**Text segment:**
******************************
Grant Russell is an American football quarterback for the Carolina Cobras of the National Arena League (NAL). 

Russell saw limited action at Ohio Dominican as a freshman. During the 2015 season, he started eleven games. He became a Harlon Hill Trophy candidate in 2016 and was named the Great Midwest Athletic Conference Player of the Year as a senior in 2017.

Early life
Russell attended Newark High School in Newark, Ohio, where he was a multi-year letterman in baseball, basketball and football.

College career
After not receiving much consideration from Division I football schools, Russell enrolled at Ohio Dominican University, where he would join the football team.
******************************
**Provided data:**
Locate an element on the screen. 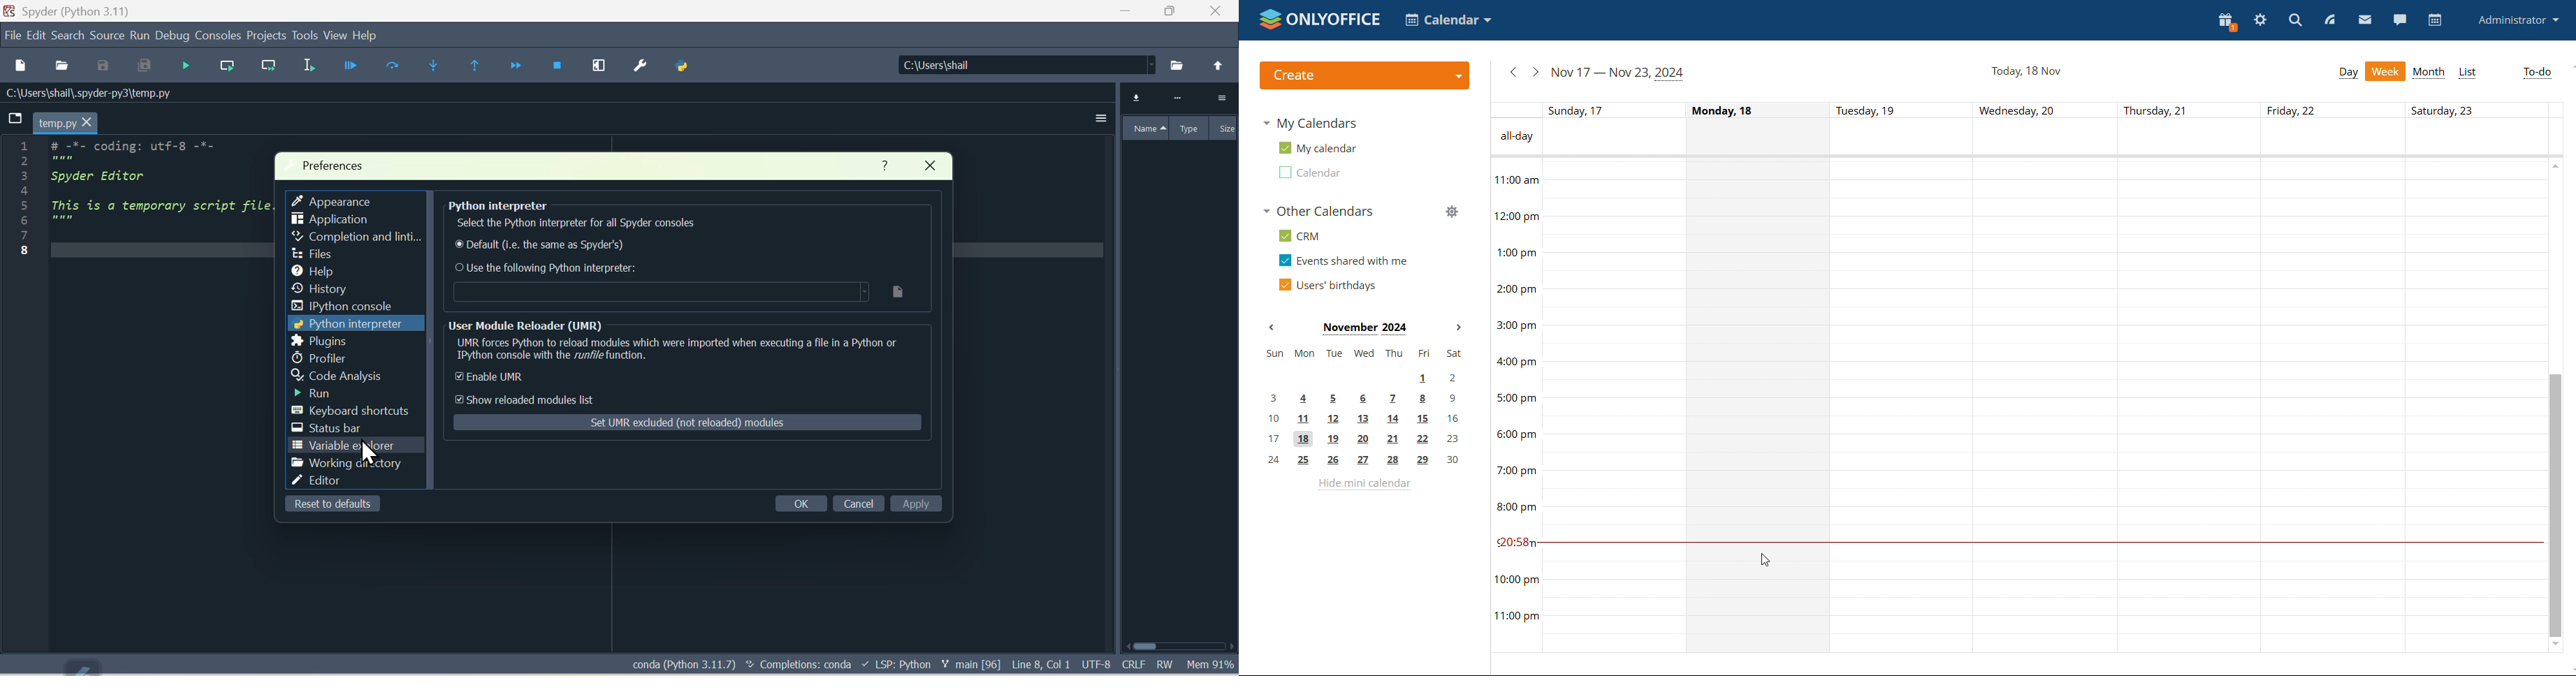  Projects is located at coordinates (267, 35).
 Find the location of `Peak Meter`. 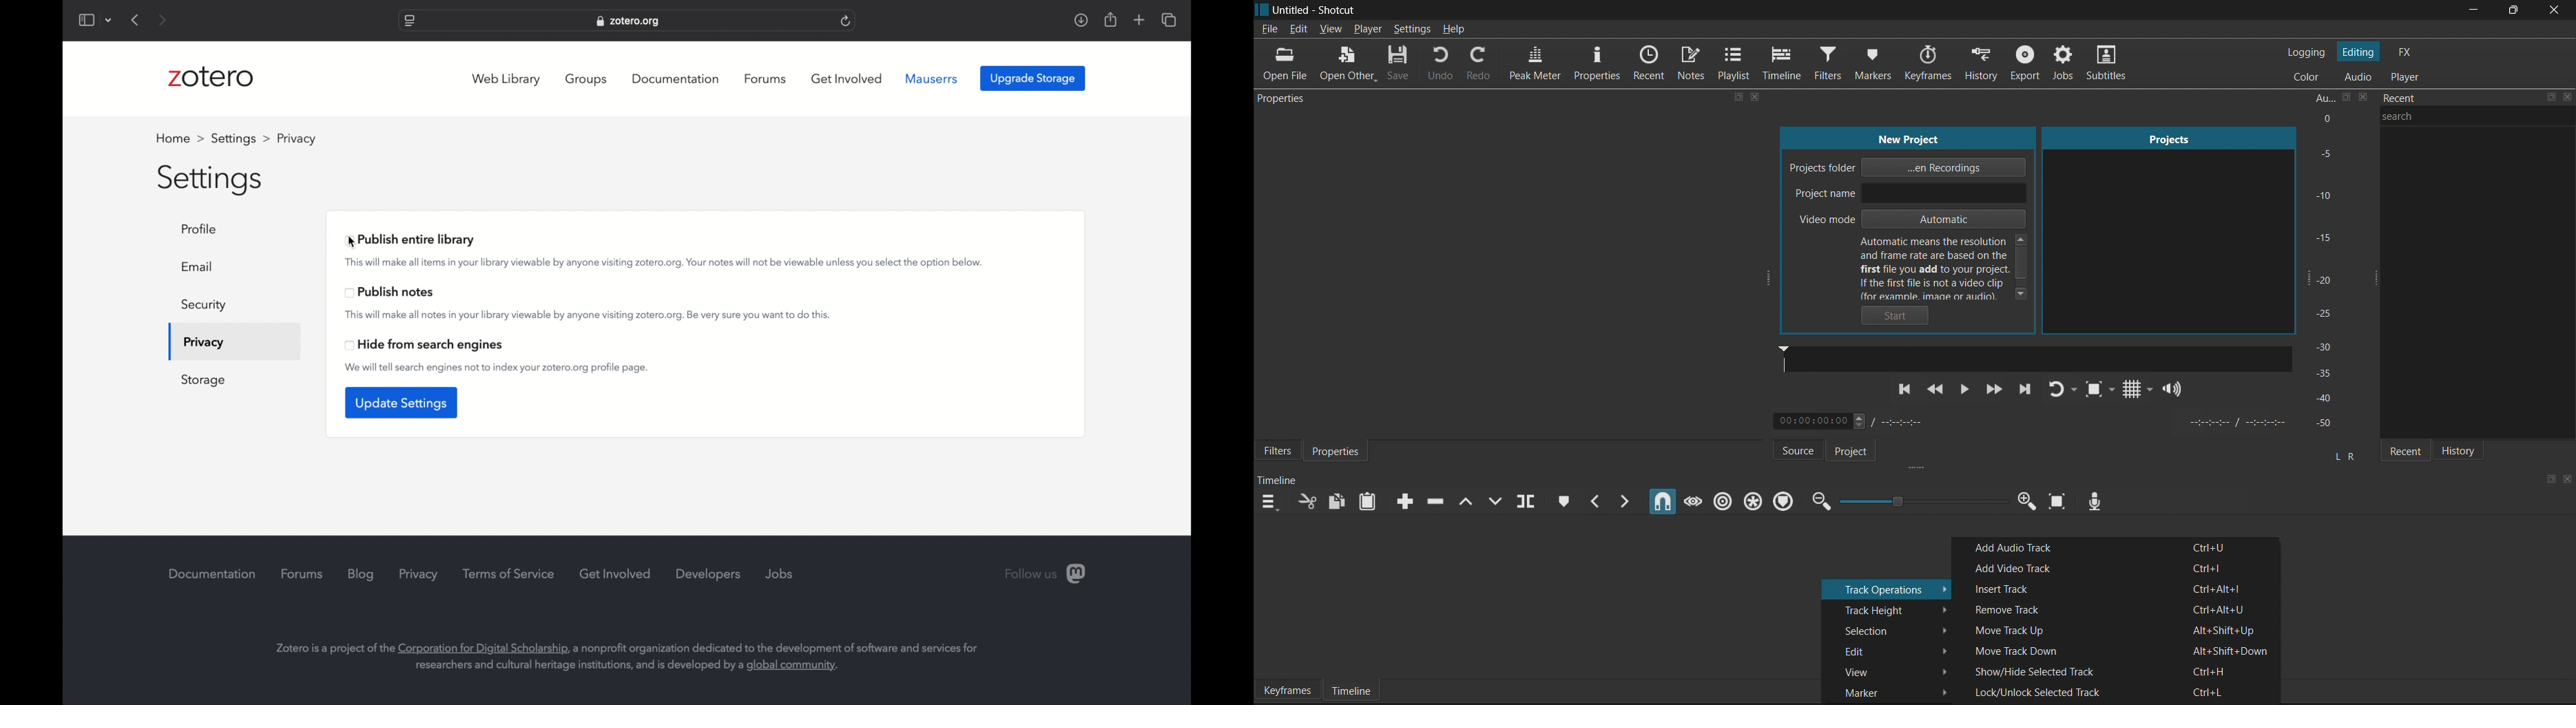

Peak Meter is located at coordinates (1533, 65).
******************************
**Set of tasks:**
1. Rewrite the quarterback profile from "College career" to "the football team.", putting "NCAA Division I" in place of "Division I".
2. Write the next part of the quarterback profile, picking up after its final sentence.
The listing is separate material with no connection to the quarterback profile.

**Results for the exercise:**
1.
College career
After not receiving much consideration from NCAA Division I football schools, Russell enrolled at Ohio Dominican University, where he would join the football team.

2.
Career Statistics 
700/1022 8729 Passing Yards
73 TD’s 20 INT’s 
14 Rushing TD’s

2017: D2Football.com Honorable Mention All-American…G-MAC Player of the Year…First Team All-Great Midwest…Harlon Hill Trophy Candidate…Don Hansen Football Gazette Second Team All-Region 1

2016: Harlon Hill Trophy Candidate…Honorable Mention All-GLIAC…Led GLIAC and ranked second in nation in completion percentage (69.9 percent)…Led GLIAC with 241 completions, ranking 22nd nationally…Also ranked 25th nationally in pass efficiency (151.9) and 39th in passing touchdowns (23) and yards (2,730)..Ran for 331 yards and three touchdowns as well

2015: Started 11 games…Completed 223-of-351 passes for 2,626 yards and 18 touchdowns against just six interceptions

2014: Appeared in eight games…Completed 16-of-22 passes for 191 yards and two touchdowns on the season…Also ran for 47 yards and two scores

Professional career
On March 7, 2019, Russell was assigned to the Baltimore Brigade of the Arena Football League (AFL). On March 11, 2019, Russell was traded to the Columbus Destroyers for future considerations. After being named the backup to Danny Southwick to open the season, Russell entered the Destroyers' first game of the regular season in relief of an ineffective Southwick. Russell completed his first ever professional touchdown to Jenson Stoshak in the 3rd quarter. He later ran in a score during the 4th quarter.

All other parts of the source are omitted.